From 1908 to 1912 he completed his first apprenticeship at the Leipzig publisher CG Röder, after which Lipus studied painting and graphics at the Leipzig Academy of Graphic Arts , with Alois Kolb among others . During the First World War he worked as a trench draftsman and received a prize from a competition for a war memorial sheet. He graduated after the end of the World War, from then on he worked as a freelance graphic designer, bookplate and landscape and portrait painter and became a permanent employee of the Leipziger Illustrierte Zeitung .

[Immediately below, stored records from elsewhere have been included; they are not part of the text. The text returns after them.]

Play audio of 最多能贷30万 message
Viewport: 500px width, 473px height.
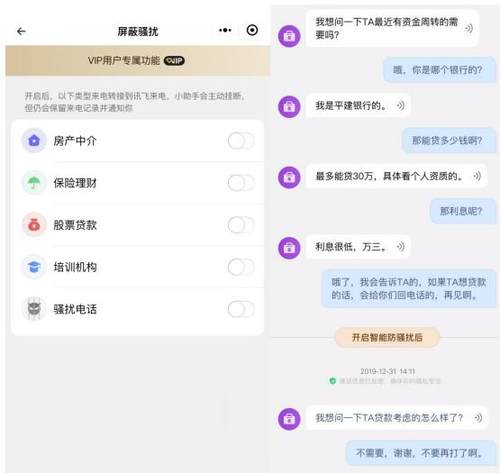pos(477,176)
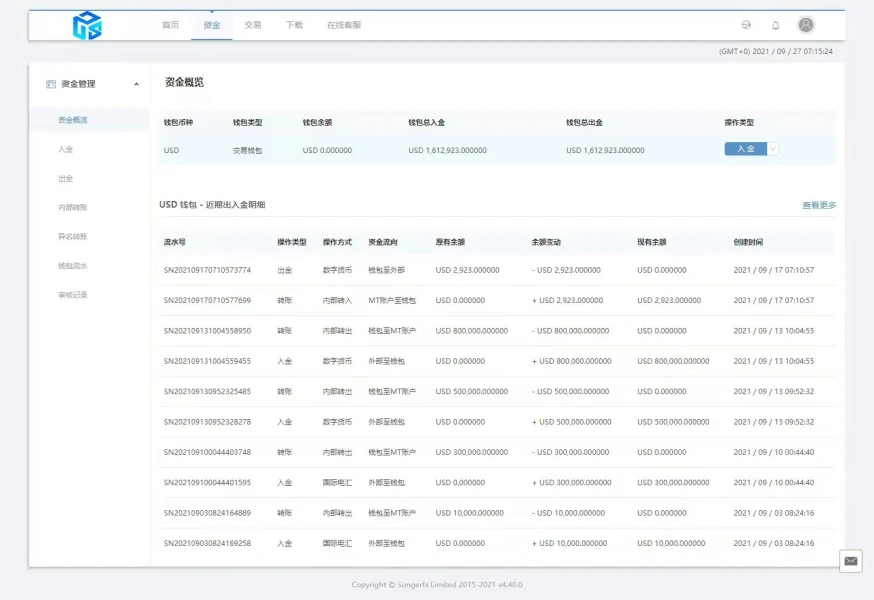Click the 资金管理 wallet icon in sidebar

[51, 84]
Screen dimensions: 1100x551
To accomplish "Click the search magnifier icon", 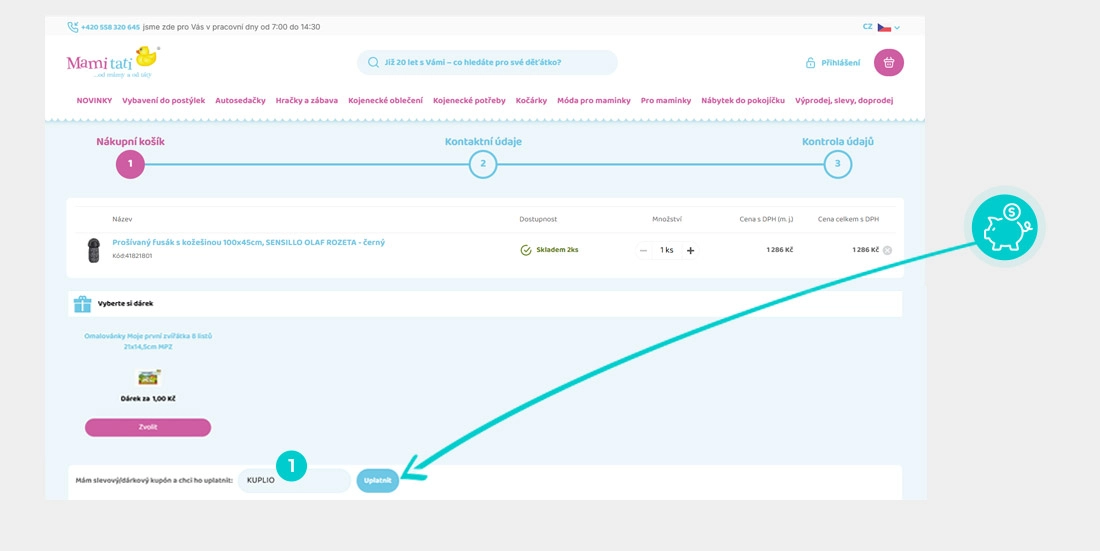I will click(x=373, y=62).
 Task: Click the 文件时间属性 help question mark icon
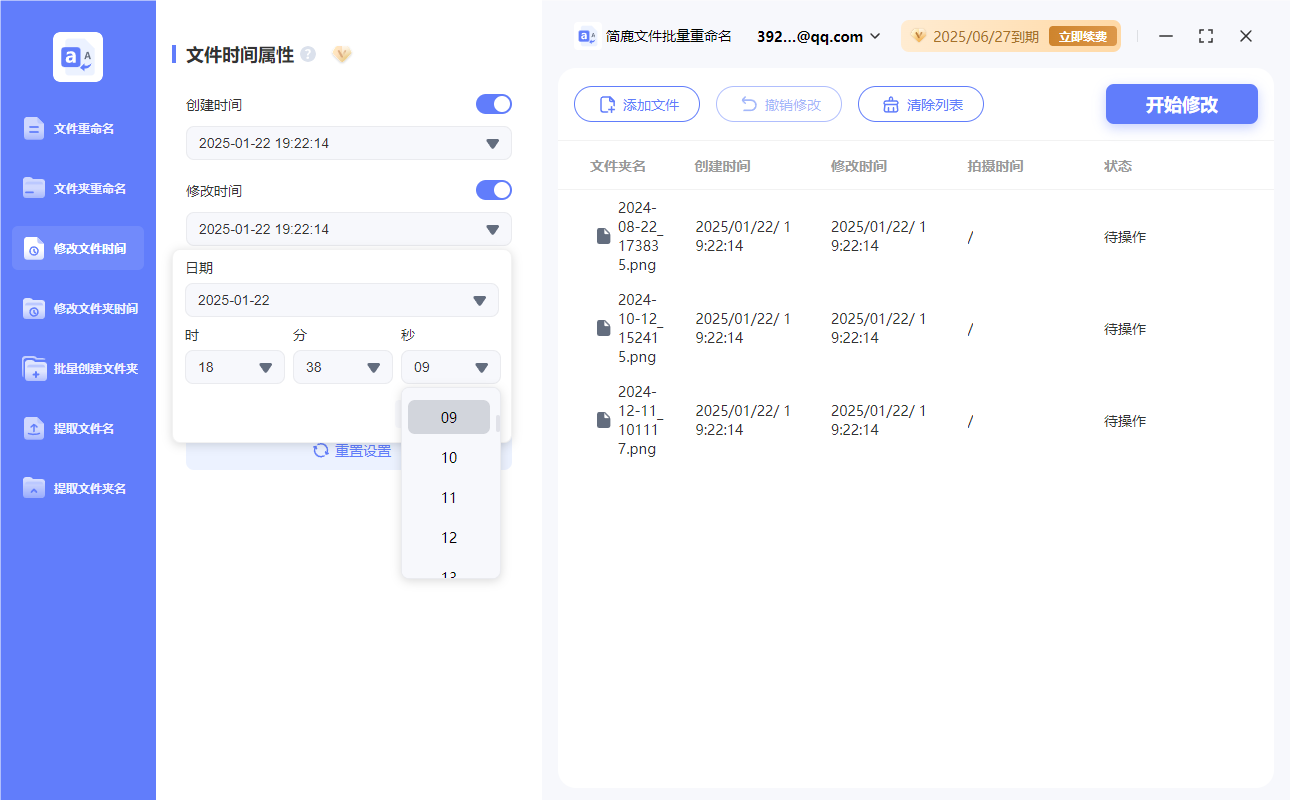click(x=308, y=55)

During the Nazi era, Lipus was regularly represented at the annual exhibitions in the Munich House of German Art . During the Second World War he was initially integrated as a painter in a war reporter company, before he was assigned as a war painter to an army propaganda company from 1942 , the "squadron of visual artists" of the Propaganda Operations Department in Potsdam , which is directly under the command of the Wehrmacht . His propaganda images glorifying war are among the best-known examples of this genre . It created works such as "armored fighting" , "Fighter" , "German artillery on the rise" , "German Sergeant after street fight" , "The Russian steppe" , "drone aircraft" , "In the firing position" , "the task force" . Between 1941 and 1944 he was represented with 20 pictures at the " Great German Art Exhibition " and thus the most productive painter of propaganda pictures of that time. The buyers of the works included Adolf Hitler (2), Joseph Goebbels (6) and Albert Speer (1). In 1943 he lost his studio and most of his works. In 1944 he was represented at the art exhibition of the Reichsführer SS in Breslau " German Artists and the SS ".

After 1945 he was still working as a book illustrator for the Volk und Wissen publishing house and as a press illustrator without much success

Web links

Individual evidence

  1. Harry Waibel : Servants of many masters. Former Nazi functionaries in the Soviet Zone / GDR. Peter Lang, Frankfurt am Main et al. 2011, ISBN 978-3-631-63542-1 , p. 203.